年収1500万以下と付き合ったことがない

「『年収が1500万以下の男性とはお付き合いしたことがない』って言うんですよ。僕は1000万だけど大丈夫かな、って。あと、『これまで結婚をしようと思った男性もいたけれど、最後の最後で決断できなかった』。極めつけは、『私って、お金のかかる女なのよ』って言うんです。もう苦笑いでしかありませんでした」

食事の間中、マウントを取られているのを感じていたが、婚活とはこんなものなのかとも感じていた。そして食事を終え、会計の段になったら、まりは当たり前のようにレジを素通りして店の外に出たという。

「もちろんごちそうするつもりでいたから、それでいいんですけど。ただね……」

こう言うと、また苦笑しながら続けた。

「彼女の連絡先を聞いていなかったので聞いたら、『ごめんなさい。食事をしながらお話していて、価値観が合わない気がしました。私、わがままな女だから、あなたには寄り添えないと思います』って、クルリと背を向けて帰っていきました」

47歳初婚にして男性を選ぶ気満々な様子に、かずおは目を白黒させて、去っていく後ろ姿を見送るしかなかったという。

この経験から、次のパーティーでは見た目が華やかなタイプではなく、地味でおとなしい女性のほうがよいのかと思うようになった。
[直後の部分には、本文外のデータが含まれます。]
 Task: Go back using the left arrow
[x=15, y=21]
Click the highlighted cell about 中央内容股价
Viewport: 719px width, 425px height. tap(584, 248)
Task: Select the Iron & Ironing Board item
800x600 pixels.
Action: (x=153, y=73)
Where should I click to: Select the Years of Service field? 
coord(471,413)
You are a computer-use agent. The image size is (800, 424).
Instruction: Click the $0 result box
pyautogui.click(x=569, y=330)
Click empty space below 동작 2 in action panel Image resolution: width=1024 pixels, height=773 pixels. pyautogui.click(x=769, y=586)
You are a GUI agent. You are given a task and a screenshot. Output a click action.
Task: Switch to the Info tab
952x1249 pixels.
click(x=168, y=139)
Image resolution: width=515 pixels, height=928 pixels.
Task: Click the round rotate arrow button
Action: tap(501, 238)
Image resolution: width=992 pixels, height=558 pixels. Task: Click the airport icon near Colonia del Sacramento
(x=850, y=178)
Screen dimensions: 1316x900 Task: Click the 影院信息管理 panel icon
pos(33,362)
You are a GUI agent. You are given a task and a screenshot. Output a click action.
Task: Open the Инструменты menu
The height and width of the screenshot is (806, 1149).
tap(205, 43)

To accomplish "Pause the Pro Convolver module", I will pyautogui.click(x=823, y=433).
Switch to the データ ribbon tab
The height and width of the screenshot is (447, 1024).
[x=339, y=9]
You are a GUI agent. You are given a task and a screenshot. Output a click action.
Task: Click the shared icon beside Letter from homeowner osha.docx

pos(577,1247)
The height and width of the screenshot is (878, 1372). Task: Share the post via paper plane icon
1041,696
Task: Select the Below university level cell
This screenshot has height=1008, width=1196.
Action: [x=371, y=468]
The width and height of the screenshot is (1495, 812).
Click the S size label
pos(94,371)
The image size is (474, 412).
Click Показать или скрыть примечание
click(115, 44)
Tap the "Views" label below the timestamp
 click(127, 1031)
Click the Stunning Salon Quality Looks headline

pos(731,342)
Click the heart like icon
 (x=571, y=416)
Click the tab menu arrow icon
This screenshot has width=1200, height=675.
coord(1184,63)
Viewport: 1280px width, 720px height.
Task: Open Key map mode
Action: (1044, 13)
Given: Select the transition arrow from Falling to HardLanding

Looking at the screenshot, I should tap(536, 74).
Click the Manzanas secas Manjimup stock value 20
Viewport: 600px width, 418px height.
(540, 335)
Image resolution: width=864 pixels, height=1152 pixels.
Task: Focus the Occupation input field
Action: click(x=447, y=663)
そうして5回目のパーティーでマッチングしたのが、同い年のあきえ(仮名)だった。夜のパーティーだったので、マッチングした後に軽くお茶をし、その日は連絡先を交換して次に会うデートの約束をしたという。

「最初のときは店選びで失敗していたので、鯛しゃぶが食べられる、ちょっといい店を予約したんです。そうしたら、すごく恐縮してくれて。お会計のときも『私、少し出しますよ』って、気を遣ってくれたのがうれしかった。もちろん、ごちそうしましたけど。『こういう謙虚な人なら、いい感じで進んでいくのかな』って思っていたんですね」

ところが、二度、三度会っても、まったく2人の距離が縮まらない気がした。そこで、四度目の食事の帰り、駅まで歩く道すがら思い切って手をつないでみた。嫌がるそぶりもなかったので、これからうまくいく可能性を感じていた。しかし、翌日にこんなLINEがきた。

「こんなことを言っていいのかどうか悩んだんですけど。私、かずおさんの手が無理でした」

「手をつないだのが嫌でしたか?」と聞くと、「というか、手が無理で」と言う。